Mettez à jour le passage allant du début des items jusqu'à la ligne contenant "point(1242,461)" en remplaçant "Cancel" par "Close", sans rien modifier d'autre. Redonnez uniquement ces lignes.

++++++++++++++++++++

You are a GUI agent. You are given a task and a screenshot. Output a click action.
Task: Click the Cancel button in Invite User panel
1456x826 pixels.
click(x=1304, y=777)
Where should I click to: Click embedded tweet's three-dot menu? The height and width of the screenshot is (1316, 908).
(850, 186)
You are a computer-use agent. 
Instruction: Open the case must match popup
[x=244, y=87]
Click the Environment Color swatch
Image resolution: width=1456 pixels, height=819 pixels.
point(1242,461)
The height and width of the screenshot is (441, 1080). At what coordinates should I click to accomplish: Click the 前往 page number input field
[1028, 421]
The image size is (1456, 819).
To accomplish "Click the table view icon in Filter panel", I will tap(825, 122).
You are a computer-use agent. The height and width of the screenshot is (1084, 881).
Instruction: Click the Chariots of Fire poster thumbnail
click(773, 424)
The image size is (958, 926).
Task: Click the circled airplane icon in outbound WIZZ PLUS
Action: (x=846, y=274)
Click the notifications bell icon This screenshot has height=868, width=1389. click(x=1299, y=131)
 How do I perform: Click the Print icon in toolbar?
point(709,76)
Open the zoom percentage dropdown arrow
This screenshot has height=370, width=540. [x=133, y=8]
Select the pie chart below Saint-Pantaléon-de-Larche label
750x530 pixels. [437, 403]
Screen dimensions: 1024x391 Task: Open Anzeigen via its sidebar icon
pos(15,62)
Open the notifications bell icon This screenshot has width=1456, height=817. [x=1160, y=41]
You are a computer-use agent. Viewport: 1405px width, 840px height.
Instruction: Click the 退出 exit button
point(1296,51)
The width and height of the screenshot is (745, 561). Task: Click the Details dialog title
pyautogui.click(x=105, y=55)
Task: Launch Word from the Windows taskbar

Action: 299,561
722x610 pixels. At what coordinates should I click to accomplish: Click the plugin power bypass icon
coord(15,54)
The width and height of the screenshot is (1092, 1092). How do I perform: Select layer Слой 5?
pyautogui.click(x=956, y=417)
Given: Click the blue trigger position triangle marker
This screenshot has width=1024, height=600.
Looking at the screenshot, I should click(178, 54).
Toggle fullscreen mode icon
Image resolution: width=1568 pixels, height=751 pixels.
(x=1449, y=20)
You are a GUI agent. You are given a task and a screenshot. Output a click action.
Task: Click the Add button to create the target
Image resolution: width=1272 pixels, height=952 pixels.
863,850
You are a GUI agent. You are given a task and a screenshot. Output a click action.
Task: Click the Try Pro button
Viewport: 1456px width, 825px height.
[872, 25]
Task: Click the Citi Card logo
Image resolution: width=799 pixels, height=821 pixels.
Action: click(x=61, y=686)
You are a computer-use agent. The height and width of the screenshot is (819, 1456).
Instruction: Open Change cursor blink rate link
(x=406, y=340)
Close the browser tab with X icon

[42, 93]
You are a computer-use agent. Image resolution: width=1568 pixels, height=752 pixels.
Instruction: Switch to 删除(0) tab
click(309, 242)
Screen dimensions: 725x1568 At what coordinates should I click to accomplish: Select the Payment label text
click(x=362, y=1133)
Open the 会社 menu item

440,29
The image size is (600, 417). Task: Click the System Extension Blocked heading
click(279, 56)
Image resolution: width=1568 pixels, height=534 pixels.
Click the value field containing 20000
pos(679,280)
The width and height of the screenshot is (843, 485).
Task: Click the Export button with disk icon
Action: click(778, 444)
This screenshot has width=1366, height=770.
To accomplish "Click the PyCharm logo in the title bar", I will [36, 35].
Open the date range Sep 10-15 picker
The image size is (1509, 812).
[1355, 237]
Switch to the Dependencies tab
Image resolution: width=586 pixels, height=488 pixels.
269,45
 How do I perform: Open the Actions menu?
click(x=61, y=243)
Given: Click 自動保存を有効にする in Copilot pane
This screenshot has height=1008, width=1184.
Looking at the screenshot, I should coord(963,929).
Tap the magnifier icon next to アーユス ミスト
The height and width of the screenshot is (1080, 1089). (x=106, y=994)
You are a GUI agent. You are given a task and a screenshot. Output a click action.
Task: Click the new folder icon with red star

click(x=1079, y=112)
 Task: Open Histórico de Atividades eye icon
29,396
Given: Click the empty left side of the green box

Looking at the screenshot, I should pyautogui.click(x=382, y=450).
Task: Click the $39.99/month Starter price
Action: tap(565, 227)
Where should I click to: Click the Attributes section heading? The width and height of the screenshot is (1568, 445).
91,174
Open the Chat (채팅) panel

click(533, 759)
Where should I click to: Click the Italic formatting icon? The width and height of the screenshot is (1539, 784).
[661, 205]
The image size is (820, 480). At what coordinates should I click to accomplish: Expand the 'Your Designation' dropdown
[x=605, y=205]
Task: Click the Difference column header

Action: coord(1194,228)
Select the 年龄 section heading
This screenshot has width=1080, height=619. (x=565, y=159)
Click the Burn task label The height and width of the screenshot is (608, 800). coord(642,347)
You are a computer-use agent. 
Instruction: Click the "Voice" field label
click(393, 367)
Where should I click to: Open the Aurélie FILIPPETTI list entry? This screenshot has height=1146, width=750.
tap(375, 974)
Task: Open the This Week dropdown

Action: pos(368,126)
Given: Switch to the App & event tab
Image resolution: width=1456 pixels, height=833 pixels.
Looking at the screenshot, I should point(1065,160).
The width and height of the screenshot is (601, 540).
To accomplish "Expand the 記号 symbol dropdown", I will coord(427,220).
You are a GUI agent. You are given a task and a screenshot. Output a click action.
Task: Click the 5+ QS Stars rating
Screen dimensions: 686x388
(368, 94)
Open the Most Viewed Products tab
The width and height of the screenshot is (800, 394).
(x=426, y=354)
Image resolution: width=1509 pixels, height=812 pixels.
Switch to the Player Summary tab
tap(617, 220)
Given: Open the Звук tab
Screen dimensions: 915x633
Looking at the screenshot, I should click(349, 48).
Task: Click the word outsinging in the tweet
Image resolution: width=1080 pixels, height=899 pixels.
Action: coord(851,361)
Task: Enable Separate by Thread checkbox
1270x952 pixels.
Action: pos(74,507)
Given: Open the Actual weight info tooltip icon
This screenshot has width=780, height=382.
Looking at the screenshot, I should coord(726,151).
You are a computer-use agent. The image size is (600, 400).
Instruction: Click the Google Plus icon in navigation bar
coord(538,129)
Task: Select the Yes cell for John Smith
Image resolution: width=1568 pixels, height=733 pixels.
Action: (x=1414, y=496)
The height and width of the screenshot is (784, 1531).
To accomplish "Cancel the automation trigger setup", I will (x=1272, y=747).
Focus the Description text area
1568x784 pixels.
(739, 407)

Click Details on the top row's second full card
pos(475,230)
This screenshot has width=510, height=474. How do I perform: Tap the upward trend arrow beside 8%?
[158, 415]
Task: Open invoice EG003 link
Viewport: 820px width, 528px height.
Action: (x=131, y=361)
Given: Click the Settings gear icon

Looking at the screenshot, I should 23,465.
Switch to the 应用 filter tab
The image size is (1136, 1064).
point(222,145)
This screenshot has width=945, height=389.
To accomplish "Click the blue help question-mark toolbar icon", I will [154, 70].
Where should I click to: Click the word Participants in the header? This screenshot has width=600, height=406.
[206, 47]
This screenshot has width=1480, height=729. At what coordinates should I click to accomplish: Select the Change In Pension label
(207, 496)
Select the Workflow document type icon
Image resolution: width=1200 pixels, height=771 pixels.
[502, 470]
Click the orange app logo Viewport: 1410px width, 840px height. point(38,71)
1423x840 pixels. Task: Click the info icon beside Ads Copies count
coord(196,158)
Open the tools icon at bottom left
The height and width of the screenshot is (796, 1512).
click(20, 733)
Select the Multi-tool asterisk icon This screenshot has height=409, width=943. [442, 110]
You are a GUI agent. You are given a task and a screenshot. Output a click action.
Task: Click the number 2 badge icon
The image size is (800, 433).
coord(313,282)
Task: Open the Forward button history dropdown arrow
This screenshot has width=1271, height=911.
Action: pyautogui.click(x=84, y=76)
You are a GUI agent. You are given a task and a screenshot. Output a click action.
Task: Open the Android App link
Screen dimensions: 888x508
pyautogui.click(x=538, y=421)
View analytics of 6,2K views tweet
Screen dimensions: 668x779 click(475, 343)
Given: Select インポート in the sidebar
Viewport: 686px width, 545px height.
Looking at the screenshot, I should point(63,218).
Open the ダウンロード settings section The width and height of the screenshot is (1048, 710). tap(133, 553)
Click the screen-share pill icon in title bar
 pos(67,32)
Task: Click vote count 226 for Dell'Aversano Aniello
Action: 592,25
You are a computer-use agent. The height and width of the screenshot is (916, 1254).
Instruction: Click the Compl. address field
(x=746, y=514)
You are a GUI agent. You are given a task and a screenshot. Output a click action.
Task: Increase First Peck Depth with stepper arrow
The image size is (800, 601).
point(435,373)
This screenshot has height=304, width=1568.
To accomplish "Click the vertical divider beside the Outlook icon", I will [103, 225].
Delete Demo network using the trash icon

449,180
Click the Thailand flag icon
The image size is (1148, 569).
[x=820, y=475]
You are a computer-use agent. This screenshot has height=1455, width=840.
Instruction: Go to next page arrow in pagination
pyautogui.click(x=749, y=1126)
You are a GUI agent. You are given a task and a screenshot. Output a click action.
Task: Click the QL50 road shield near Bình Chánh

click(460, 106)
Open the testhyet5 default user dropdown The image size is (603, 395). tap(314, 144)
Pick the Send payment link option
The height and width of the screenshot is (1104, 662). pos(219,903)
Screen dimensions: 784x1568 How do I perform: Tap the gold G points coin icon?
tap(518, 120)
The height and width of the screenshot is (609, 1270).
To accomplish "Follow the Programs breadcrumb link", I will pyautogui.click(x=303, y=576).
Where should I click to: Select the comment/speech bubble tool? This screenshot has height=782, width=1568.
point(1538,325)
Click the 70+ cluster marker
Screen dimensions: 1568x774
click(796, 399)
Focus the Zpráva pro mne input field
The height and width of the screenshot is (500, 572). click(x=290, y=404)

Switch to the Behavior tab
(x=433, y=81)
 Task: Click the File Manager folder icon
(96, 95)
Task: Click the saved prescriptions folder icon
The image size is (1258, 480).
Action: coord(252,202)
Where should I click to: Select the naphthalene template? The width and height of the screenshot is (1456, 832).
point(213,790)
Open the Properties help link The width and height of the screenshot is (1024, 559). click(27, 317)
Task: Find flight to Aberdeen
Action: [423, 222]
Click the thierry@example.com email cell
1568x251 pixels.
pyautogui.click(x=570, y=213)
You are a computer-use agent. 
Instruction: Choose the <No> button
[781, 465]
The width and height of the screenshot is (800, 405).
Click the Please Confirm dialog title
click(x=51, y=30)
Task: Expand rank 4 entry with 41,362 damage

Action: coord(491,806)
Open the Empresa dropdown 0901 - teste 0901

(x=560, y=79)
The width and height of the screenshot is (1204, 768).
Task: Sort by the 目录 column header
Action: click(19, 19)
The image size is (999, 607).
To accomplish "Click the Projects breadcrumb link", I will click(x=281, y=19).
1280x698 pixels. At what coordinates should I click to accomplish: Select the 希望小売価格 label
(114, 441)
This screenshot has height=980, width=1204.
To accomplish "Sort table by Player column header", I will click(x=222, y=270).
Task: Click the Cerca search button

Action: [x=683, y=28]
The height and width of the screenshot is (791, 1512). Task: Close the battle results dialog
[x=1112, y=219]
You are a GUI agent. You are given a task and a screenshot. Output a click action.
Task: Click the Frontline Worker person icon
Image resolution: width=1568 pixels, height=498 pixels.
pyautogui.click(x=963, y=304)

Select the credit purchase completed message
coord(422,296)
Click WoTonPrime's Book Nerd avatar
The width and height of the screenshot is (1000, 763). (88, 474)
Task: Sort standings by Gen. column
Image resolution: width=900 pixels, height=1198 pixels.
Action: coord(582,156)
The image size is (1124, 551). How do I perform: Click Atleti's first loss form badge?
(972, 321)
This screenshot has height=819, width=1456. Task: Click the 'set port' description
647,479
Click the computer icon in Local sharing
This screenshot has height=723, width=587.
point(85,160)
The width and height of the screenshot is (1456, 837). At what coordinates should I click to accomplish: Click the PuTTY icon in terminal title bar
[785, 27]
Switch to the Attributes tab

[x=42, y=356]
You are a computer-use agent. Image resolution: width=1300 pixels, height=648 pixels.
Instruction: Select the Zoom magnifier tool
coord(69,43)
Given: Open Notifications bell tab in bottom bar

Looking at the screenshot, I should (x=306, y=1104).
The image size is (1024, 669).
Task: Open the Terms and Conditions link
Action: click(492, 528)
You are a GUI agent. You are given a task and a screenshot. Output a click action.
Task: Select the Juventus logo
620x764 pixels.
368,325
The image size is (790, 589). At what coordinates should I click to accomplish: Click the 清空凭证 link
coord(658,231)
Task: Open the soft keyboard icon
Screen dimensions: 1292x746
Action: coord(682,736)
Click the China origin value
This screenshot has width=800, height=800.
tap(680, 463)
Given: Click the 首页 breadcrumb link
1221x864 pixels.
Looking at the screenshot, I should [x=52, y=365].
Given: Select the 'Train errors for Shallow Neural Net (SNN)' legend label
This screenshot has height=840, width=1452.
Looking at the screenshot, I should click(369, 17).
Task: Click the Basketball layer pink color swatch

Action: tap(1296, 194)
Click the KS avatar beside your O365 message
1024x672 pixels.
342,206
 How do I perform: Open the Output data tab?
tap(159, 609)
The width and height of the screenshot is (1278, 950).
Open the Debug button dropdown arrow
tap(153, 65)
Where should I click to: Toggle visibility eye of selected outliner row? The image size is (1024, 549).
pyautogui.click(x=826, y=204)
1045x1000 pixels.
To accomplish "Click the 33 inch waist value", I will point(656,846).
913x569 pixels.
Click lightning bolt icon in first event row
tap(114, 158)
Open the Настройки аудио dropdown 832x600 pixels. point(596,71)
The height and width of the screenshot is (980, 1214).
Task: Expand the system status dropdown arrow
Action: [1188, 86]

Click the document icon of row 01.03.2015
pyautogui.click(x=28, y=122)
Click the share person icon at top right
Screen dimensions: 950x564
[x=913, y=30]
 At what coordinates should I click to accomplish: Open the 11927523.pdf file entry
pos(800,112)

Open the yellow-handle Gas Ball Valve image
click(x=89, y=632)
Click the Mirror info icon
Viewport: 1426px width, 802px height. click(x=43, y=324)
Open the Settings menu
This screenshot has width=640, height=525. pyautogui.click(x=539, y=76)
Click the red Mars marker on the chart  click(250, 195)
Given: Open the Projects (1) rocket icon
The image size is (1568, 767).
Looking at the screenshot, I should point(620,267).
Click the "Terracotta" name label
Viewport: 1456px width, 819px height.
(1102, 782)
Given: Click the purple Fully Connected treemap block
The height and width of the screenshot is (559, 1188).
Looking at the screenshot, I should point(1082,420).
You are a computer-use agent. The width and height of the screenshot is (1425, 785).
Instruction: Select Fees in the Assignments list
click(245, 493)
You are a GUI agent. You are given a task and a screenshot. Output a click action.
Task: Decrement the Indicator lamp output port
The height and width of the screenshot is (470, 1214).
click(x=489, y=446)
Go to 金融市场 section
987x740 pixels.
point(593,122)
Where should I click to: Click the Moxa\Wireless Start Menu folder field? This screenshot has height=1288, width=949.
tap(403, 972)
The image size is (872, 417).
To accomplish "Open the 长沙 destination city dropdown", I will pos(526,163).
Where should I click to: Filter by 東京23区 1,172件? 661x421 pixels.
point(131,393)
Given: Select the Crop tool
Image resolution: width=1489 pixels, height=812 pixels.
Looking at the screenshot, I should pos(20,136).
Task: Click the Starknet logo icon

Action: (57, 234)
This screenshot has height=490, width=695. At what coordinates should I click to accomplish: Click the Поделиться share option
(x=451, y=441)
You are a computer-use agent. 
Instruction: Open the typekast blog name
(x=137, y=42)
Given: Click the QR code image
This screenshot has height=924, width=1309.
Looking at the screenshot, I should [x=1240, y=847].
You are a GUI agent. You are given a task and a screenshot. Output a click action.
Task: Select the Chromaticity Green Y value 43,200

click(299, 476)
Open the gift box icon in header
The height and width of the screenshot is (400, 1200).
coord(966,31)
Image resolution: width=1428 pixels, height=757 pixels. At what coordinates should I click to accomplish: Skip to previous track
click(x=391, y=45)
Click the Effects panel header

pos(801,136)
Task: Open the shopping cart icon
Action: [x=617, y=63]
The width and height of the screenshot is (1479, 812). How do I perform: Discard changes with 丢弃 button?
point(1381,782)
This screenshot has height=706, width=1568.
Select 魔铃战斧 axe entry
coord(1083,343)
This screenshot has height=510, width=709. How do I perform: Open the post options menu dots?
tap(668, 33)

++++++++++++++++++++

(RÉSULTAT OBTENU):
You are a GUI agent. You are given a task and a screenshot. Output a click action.
Task: Click the Close button in Invite User panel
1456x826 pixels.
click(x=1304, y=777)
Where should I click to: Click embedded tweet's three-dot menu? The height and width of the screenshot is (1316, 908).
(850, 186)
You are a computer-use agent. 
Instruction: Open the case must match popup
[x=244, y=87]
Click the Environment Color swatch
Image resolution: width=1456 pixels, height=819 pixels.
point(1242,461)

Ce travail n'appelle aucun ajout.